Atualmente, é na literatura e na arqueologia onde encontramos os maiores indícios dessa dualidade. Do Império Grego, as poucas obras literárias que chegaram até nós e uma quantidade considerável de kraters e kylix encenando esses symposiums – estima-se que já foram escavados mais de 8.000 artefatos com essas cenas. Do Império Romano, os afrescos e inscrições em copos de vidro ou ânforas encontradas nas casas romanas cantam a alegria pura do beber: “Bibe, vive: carpe diem.” (Beba, vive: aproveita o dia)
Ambos os banquetes, porém, se unem na convicção de que não há verdadeiro convívio humano sem vinho. Ele é catalisador do diálogo, revelador da alma — como se lembra um dos convivas em Ateneu:
“O vinho revela o homem: é o espelho da alma.
Com vinho, conhecemos os corações;
as máscaras caem, os pensamentos saltam livres.”
(Ateneu, O Banquete dos Eruditos, Vol II, pág 45)
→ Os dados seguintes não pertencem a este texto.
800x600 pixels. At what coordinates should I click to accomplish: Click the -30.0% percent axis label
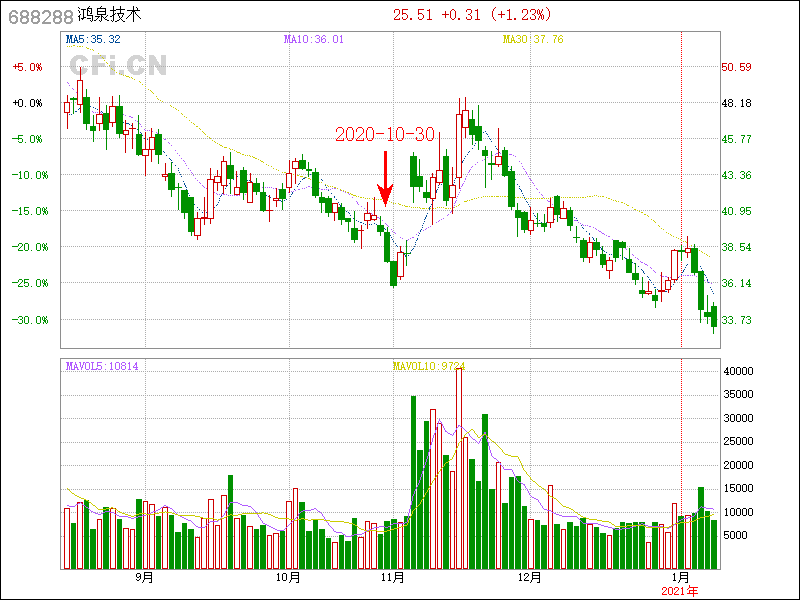point(26,319)
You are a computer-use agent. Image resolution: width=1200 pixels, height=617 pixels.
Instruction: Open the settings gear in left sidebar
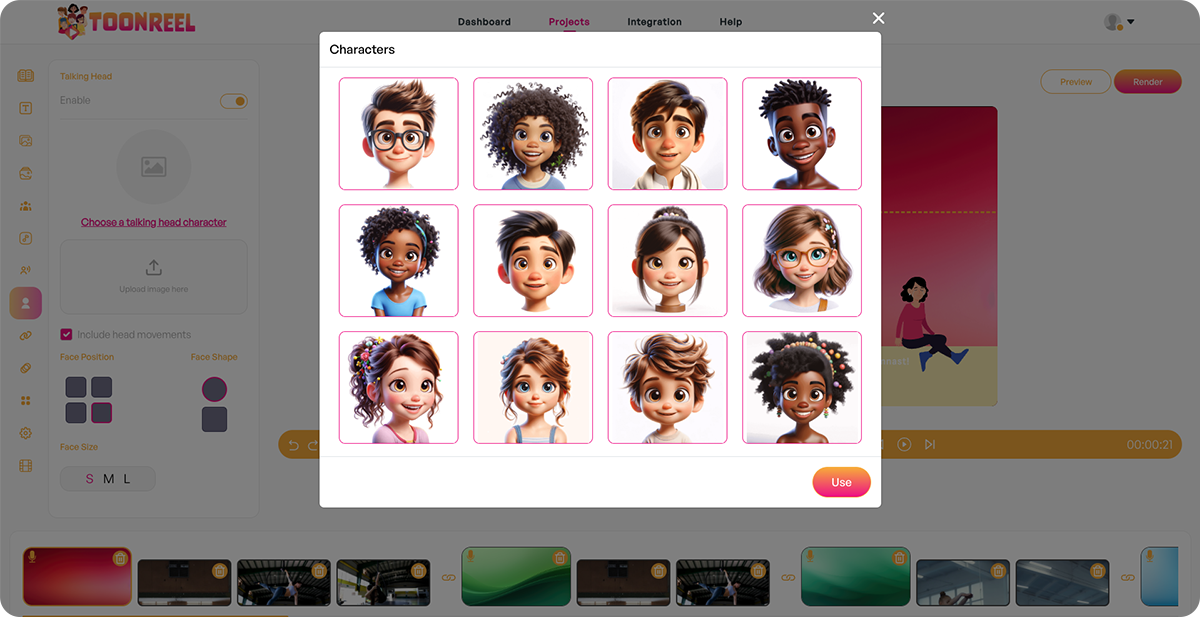26,433
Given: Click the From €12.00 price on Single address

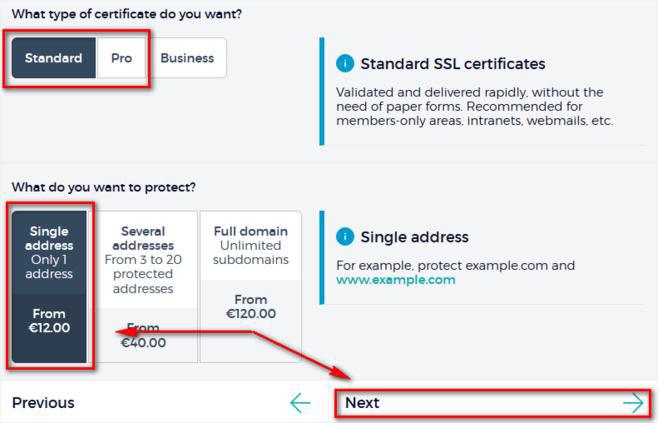Looking at the screenshot, I should coord(50,321).
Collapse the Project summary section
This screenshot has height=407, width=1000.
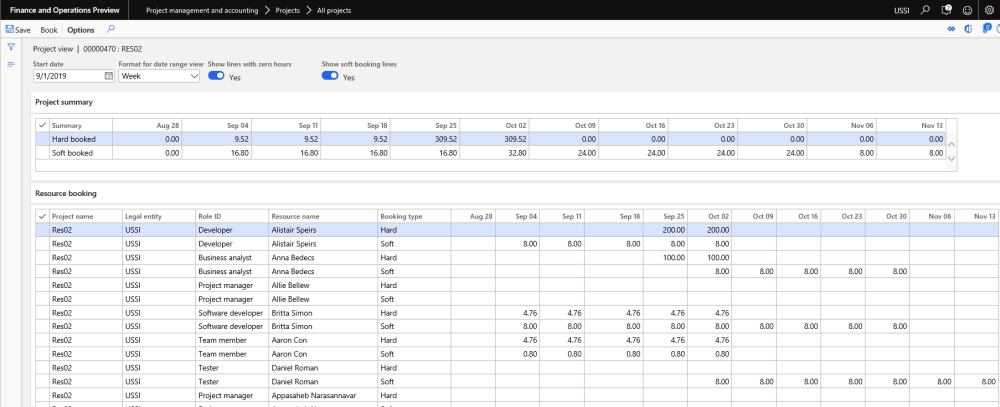click(62, 102)
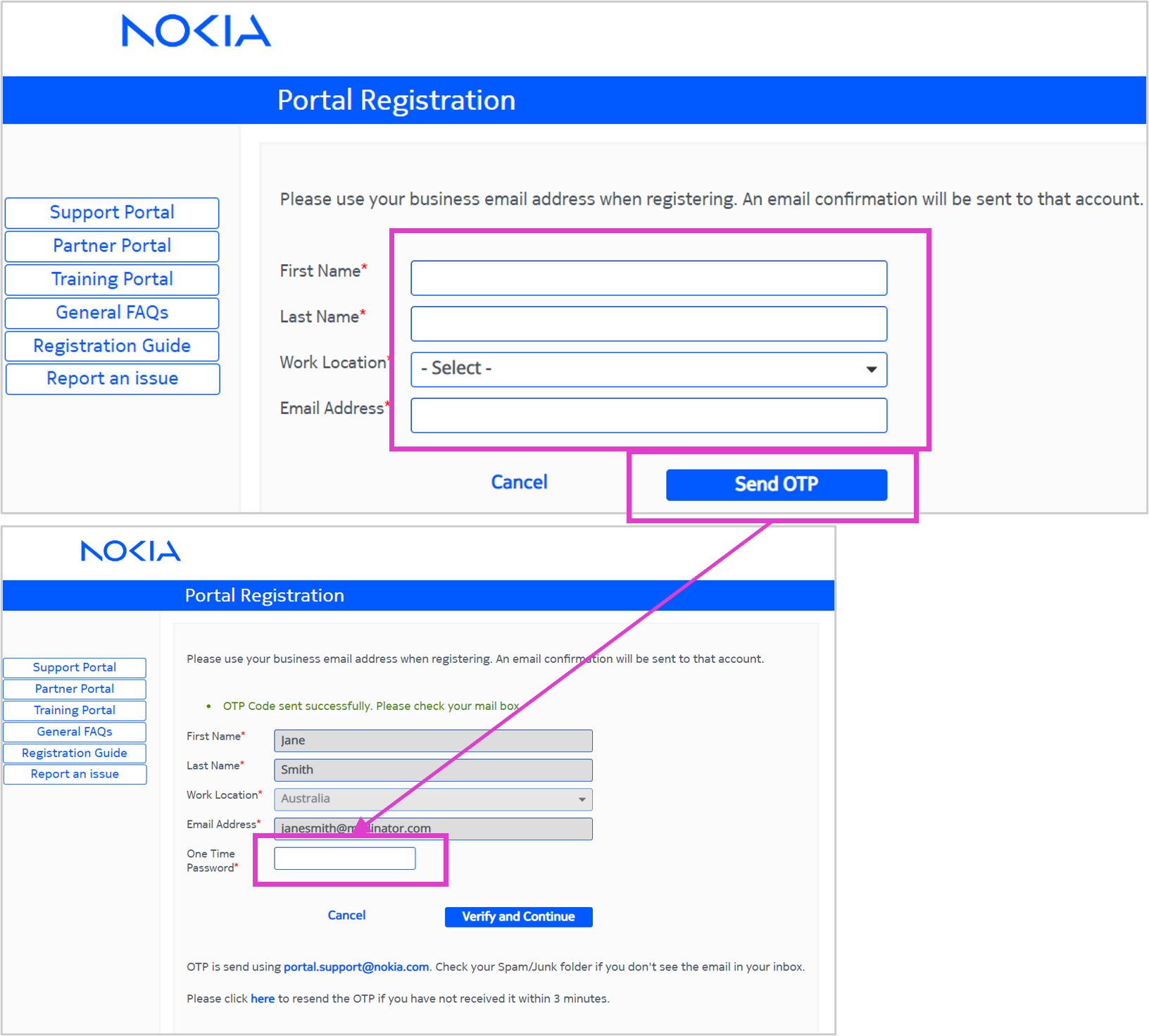
Task: Open Support Portal in the larger sidebar menu
Action: pyautogui.click(x=112, y=213)
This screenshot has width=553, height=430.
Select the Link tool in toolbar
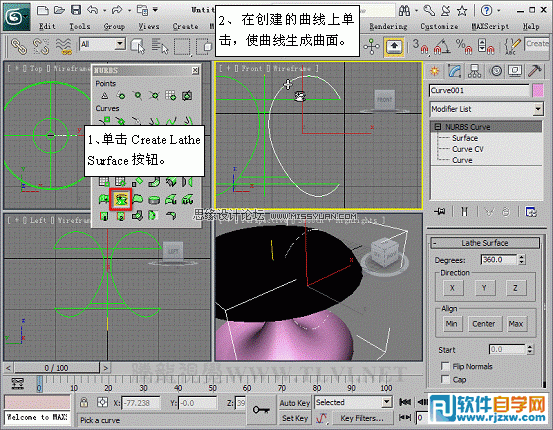19,46

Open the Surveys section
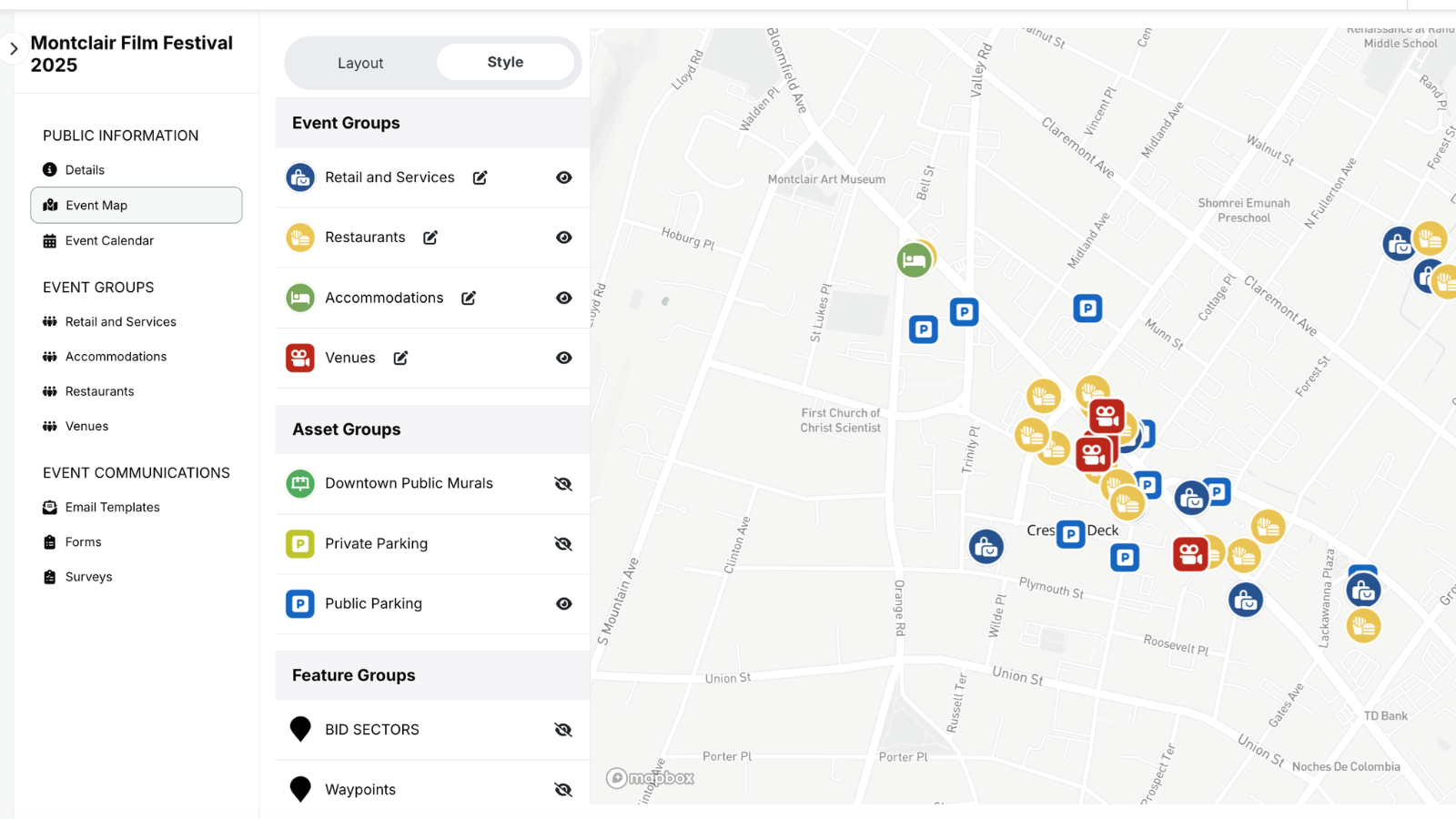88,577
Andrea é historiadora, pesquisadora da fermentação antiga e entusiasta de vinhos. Possui mestrado em História das Civilizações pela Universidade da Pensilvânia e atualmente, integra equipes de arqueólogos apoiados pelo Penn Museum, com estudos focados na função antropológica do vinho nas civilizações antigas (a.C.). Co-autora do livro científico Patrimonio Cultural da la Vid y el Vino. Formada sommelière pela ABS-SP e certificada WSET3 pela East London Wine School.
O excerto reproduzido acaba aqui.